_EXERCISE REQUIREMENTS_
1) In the Falcon Perception article, what does Falcon Perception use to keep 2D spatial relationships in a flattened sequence?
2) Repeat the part of the Falcon Perception article that runs from "The core design" up to and including "perform task-specific generation.".
3) Write what comes next in the Falcon Perception article, starting right after its final sentence.
━━ PASSAGE TO READ ━━
TII Releases Falcon Perception: A 0.6B-Parameter Early-Fusion Transformer for Open-Vocabulary Grounding and Segmentation from Natural Language Prompts

In the current landscape of computer vision, the standard operating procedure involves a modular ‘Lego-brick’ approach: a pre-trained vision encoder for feature extraction paired with a separate decoder for task prediction. While effective, this architectural separation complicates scaling and bottlenecks the interaction between language and vision.

The Technology Innovation Institute (TII) research team is challenging this paradigm with Falcon Perception, a 600M-parameter unified dense Transformer. By processing image patches and text tokens in a shared parameter space from the very first layer, TII research team has developed an early-fusion stack that handles perception and task modeling with extreme efficiency.

The Architecture: A Single Stack for Every Modality

The core design of Falcon Perception is built on the hypothesis that a single Transformer can simultaneously learn visual representations and perform task-specific generation.

Hybrid Attention and GGROPE

Unlike standard language models that use strict causal masking, Falcon Perception employs a hybrid attention strategy. Image tokens attend to each other bidirectionally to build a global visual context, while text and task tokens attend to all preceding tokens (causal masking) to enable autoregressive prediction.

To maintain 2D spatial relationships in a flattened sequence, the research team uses 3D Rotary Positional Embeddings. This decomposes the head dimension into a sequential component and a spatial component using Golden Gate ROPE (GGROPE). GGROPE allows attention heads to attend to relative positions along arbitrary angles, making the model robust to rotation and aspect ratio variations.
━━━
━━ DATASET ━━
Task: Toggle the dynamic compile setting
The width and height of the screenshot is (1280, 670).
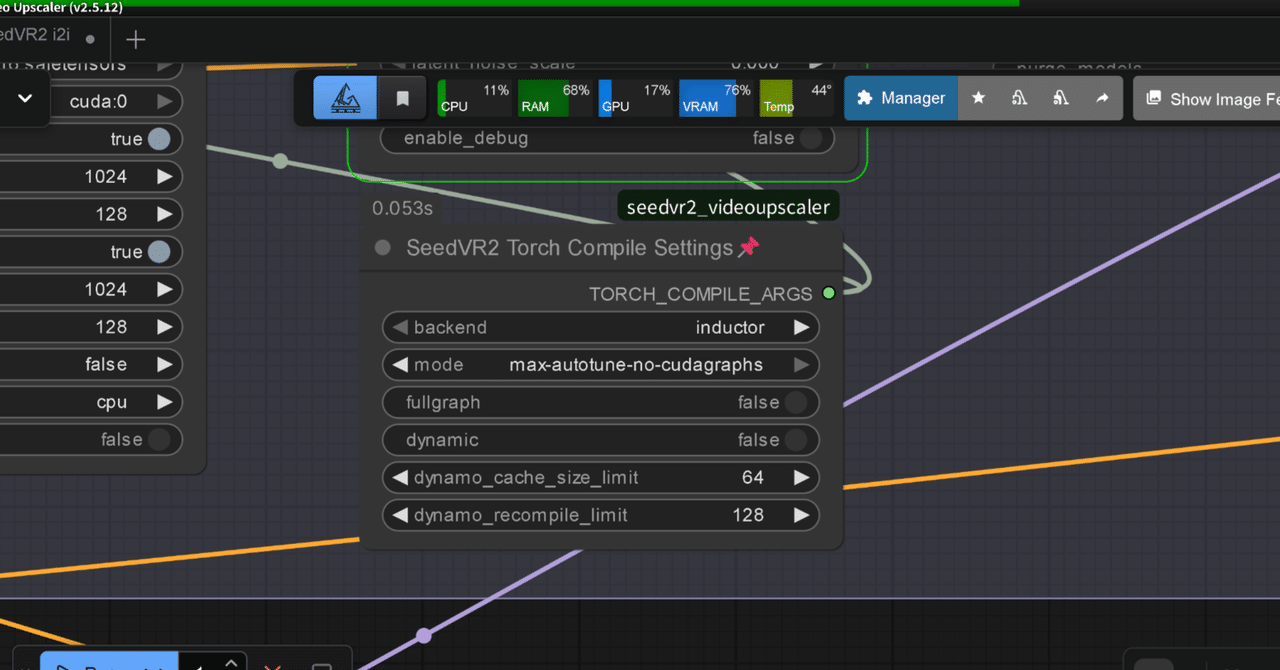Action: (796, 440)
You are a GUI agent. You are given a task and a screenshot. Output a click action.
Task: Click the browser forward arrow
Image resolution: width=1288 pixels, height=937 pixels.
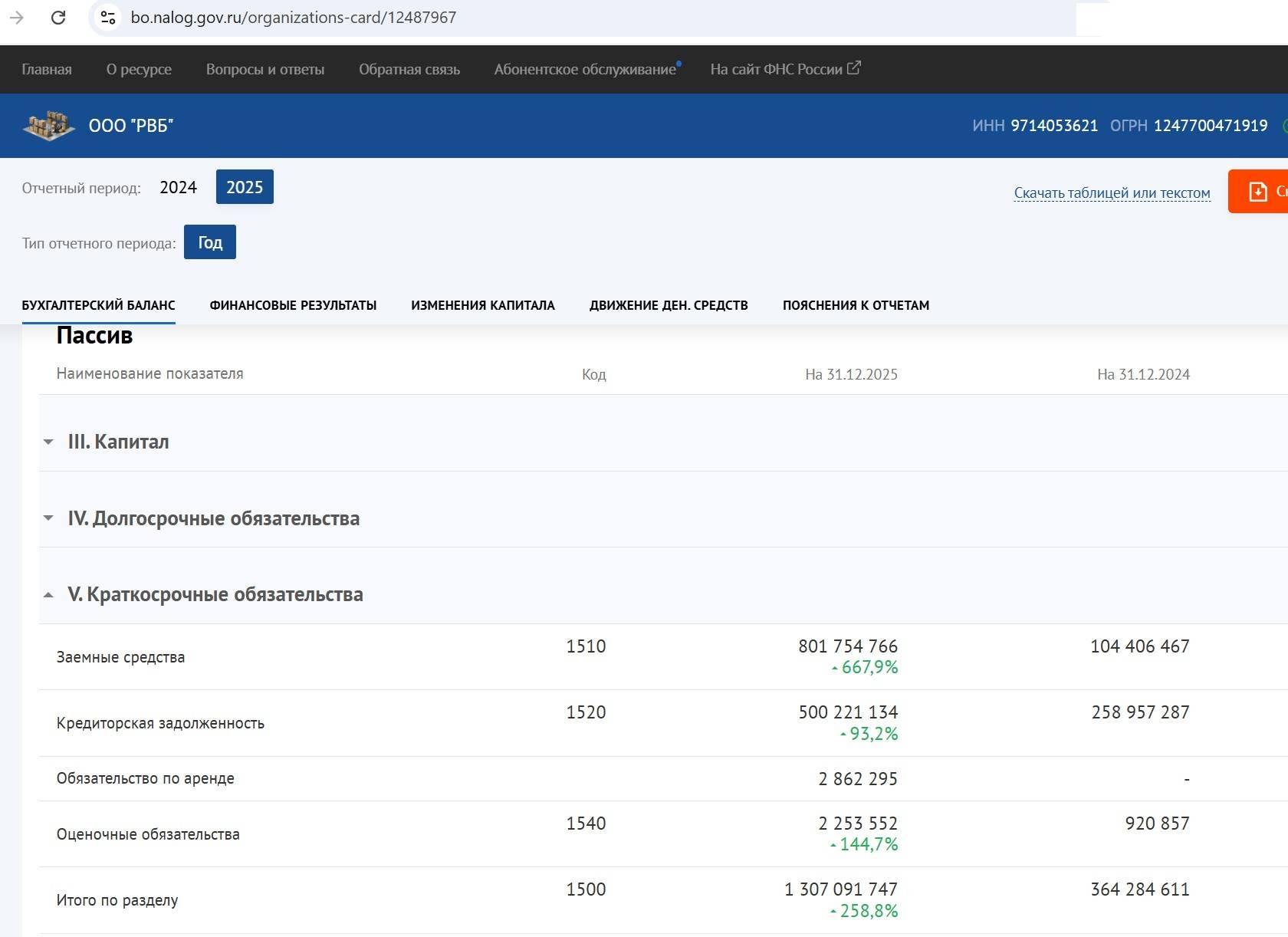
━━━
_SOLVED PROBLEMS_
1) 3D Rotary Positional Embeddings, with Golden Gate ROPE (GGROPE) providing the spatial component.

2)
The core design of Falcon Perception is built on the hypothesis that a single Transformer can simultaneously learn visual representations and perform task-specific generation.

3)
Minimalist Sequence Logic

The basic architectural sequence follows a Chain-of-Perception format:

[Image] [Text] <coord> <size> <seg> … <eos>.

This ensures that the model resolves spatial ambiguity (position and size) as a conditioning signal before generating the final segmentation mask.

Engineering for Scale: Muon, FlexAttention, and Raster Ordering

TII research team introduced several optimizations to stabilize training and maximize GPU utilization for these heterogeneous sequences.

Muon Optimization: The research team report that employing the Muon optimizer for specialized heads (coordinates, size, and segmentation) led to lower training losses and improved performance on benchmarks compared to standard AdamW.

FlexAttention and Sequence Packing: To process images at native resolutions without wasting compute on padding, the model uses a scatter-and-pack strategy. Valid patches are packed into fixed-length blocks, and FlexAttention is used to restrict self-attention within each image sample’s boundaries.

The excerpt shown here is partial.